Additionally, kernel memory is not pageable. Therefore, every byte of memory you consume is one less byte of available physical memory. Keep that in mind the next time you need to add one more feature to the kernel!
No (Easy) Use of Floating Point
When a user-space process uses floating-point instructions, the kernel manages the transition from integer to floating point mode. What the kernel has to do when using floating-point instructions varies by architecture, but the kernel normally catches a trap and then initiates the transition from integer to floating point mode.
Unlike user-space, the kernel does not have the luxury of seamless support for floating point because it cannot easily trap itself. Using a floating point inside the kernel requires manually saving and restoring the floating point registers, among other possible chores.

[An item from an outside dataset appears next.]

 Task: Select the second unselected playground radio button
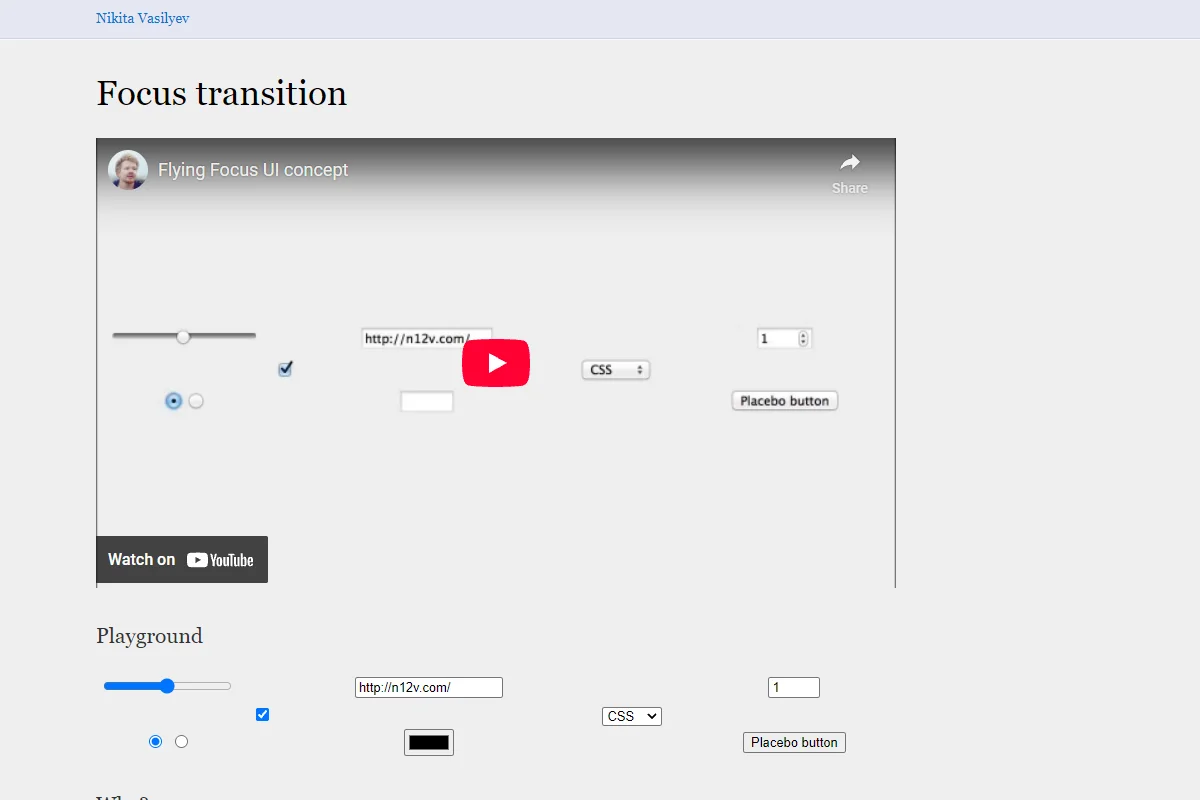(x=181, y=741)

The short answer is: Don't do it! Except in the rare cases, no floating-point operations are in the kernel.
Small, Fixed-Size Stack
User-space can get away with statically allocating many variables on the stack, including huge structures and thousand-element arrays. This behavior is legal because user-space has a large stack that can dynamically grow. (Developers on older, less advanced operating systems—say, DOS—might recall a time when even user-space had a fixed-sized stack.)
The kernel stack is neither large nor dynamic; it is small and fixed in size. The exact size of the kernel's stack varies by architecture. On x86, the stack size is configurable at compile-time and can be either 4KB or 8KB. Historically, the kernel stack is two pages, which generally implies that it is 8KB on 32-bit architectures and 16KB on 64-bit architectures—this size is fixed and absolute. Each process receives its own stack.
The kernel stack is discussed in much greater detail in later chapters.
Synchronization and Concurrency
The kernel is susceptible to race conditions. Unlike a single-threaded user-space application, a number of properties of the kernel allow for concurrent access of shared resources and thus require synchronization to prevent races. Specifically
- Linux is a preemptive multitasking operating system. Processes are scheduled and rescheduled at the whim of the kernel's process scheduler. The kernel must synchronize between these tasks.
- Linux supports symmetrical multiprocessing (SMP). Therefore, without proper protection, kernel code executing simultaneously on two or more processors can concurrently access the same resource.
- Interrupts occur asynchronously with respect to the currently executing code. Therefore, without proper protection, an interrupt can occur in the midst of accessing a resource, and the interrupt handler can then access the same resource.
- The Linux kernel is preemptive. Therefore, without protection, kernel code can be preempted in favor of different code that then accesses the same resource.
Typical solutions to race conditions include spinlocks and semaphores. Later chapters provide a thorough discussion of synchronization and concurrency.
Importance of Portability
Although user-space applications do not have to aim for portability, Linux is a portable operating system and should remain one. This means that architecture-independent C code must correctly compile and run on a wide range of systems, and that architecture-dependent code must be properly segregated in system-specific directories in the kernel source tree.
A handful of rules—such as remain endian neutral, be 64-bit clean, do not assume the word or page size, and so on—go a long way. Portability is discussed in depth in a later chapter.